▶ **Extract**:
Content starts
05.24.06 Seventh Anniversary

"To be a revolutionary, there must first be a revolution."
--Che Guevara, 1960
The ArchVoices revolution began seven years ago today on May 24, 1999, in an email that started with this very quote.

It is surprising that so simple a concept could be revolutionary: that architects who are moving from graduation to licensure should have "a means through which [we] can be more informed about decisions made in [our] name." Yet the idea that architects not yet licensed should be well-informed about the organizations and decisions that affect their professional lives -- and should be active participants in those organizations and decisions -- became a rallying point for a national group of young-at-heart architecture leaders. The ensuing discussions about entry into the profession, firm and educational culture, and the nature of architectural practice were alluring enough to draw in over 16,000 online readers and radical enough to draw critical fire from the architectural establishment.

Since the ArchVoices email newsletter suspended weekly publication in September 2005, many have wondered if the energy, ideas, and activity behind that newsletter had fallen away. Although the activities of ArchVoices were harder to see, the organization has continued to work on issues and initiatives, such as our ARE+IDP advocacy and fourth annual ArchVoices Essay Competition. However, these past months were also a time of evaluation and transition, as ArchVoices' existing leaders began to move on to new phases of their personal and professional lives.

Last month, ArchVoices gathered its board members, participants of the 2005 Internship Conference, members of the AIAS, AIA National Associates Committee and Young Architects Forum as well as young Boston-area designers to provide an update on ArchVoices' activities with respect to ARE+IDP advocacy. The weekend also included discussions about ArchVoices' future direction and the development of a new leadership group. At the end of the weekend, two adventurous individuals agreed to lead the organization, assisted by several additional attendees.
Content ends
▶ **Listed entries**:
Content starts
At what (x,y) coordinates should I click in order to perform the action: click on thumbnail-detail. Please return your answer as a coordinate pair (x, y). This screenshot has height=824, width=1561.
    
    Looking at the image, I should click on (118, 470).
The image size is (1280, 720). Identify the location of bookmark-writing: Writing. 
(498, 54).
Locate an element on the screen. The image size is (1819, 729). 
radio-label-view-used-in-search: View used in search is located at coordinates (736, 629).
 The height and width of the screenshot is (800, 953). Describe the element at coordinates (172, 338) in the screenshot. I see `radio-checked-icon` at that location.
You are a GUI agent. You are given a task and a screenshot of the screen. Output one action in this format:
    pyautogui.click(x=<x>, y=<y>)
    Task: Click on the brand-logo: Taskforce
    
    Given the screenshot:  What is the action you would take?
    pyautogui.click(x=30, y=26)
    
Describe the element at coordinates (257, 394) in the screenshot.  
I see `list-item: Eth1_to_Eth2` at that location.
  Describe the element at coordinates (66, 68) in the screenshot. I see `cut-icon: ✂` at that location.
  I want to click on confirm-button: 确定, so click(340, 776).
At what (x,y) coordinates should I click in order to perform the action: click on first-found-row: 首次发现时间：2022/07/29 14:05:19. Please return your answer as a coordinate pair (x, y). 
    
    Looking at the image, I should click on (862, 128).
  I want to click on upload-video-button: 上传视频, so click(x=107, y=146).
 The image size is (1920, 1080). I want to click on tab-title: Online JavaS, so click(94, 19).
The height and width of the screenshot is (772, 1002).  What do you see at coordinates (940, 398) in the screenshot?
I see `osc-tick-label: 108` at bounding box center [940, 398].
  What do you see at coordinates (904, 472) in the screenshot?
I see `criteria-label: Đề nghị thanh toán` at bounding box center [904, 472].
Content ends
▶ **Requirement**: Pick up the ArchVoices anniversary post after its last sentence and continue it.

▶ **Response to this task**:
"Whether you care about the content of this particular message or not, the simple fact of this communication has got to be a good thing. I truly hope this list takes on a life of its own, but one step at a time...."
--ArchVoices, July 23, 1999
As we embark on ArchVoices' eighth year, we look forward to continuing our pertinent role as "watchdog" of the profession and to communicating the profound things yet to come. Our next stage will build on the successful work of our predecessors and continue some of their initiatives, such as the essay competition and regular email updates. Over the next few months, we'll also be planning the focus and form of new ArchVoices activities -- but always maintaining ArchVoices’ commitment to addressing the concerns of those architects who remain both unrepresented and underrepresented in the profession and its governing bodies. ArchVoices will remain a resource for accurate and accessible information about those who enter into architecture and the variety of ways that they practice. We look forward to your input and support as we continue to pursue more inclusive and responsive education and practice.
The July 23, 1999 issue of ArchVoices newsletter also quoted then-AIA National President Michael Stanton, FAIA, which set the stage for the future of ArchVoices (and, we believe, the future of architecture itself):

"Lately, I am beginning to wonder if our profession and the AIA have come up with the right answer [to who is an architect]. Is our point of view too narrow? Are we excluding some because of a definition that is increasingly arbitrary in the context of modern practice and society's needs?


Let's be frank: In today's AIA there really is neither a membership category nor, more fundamentally, a welcoming attitude that reaches out to embrace [those who have chosen to use their architectural training in exciting but nontraditional ways].


A more representative profession and a more inclusive AIA would be better positioned to serve society--and isn't that the ultimate test of what it means to be a professional?"

We look forward to continuing the dialogue -- and the revolution! -- in this forum for all of our voices.

--Ashley Marsh & Brandy Brooks, Editors

ArchVoices is an independent, nonprofit organization and think tank on architectural education, internship, and licensure.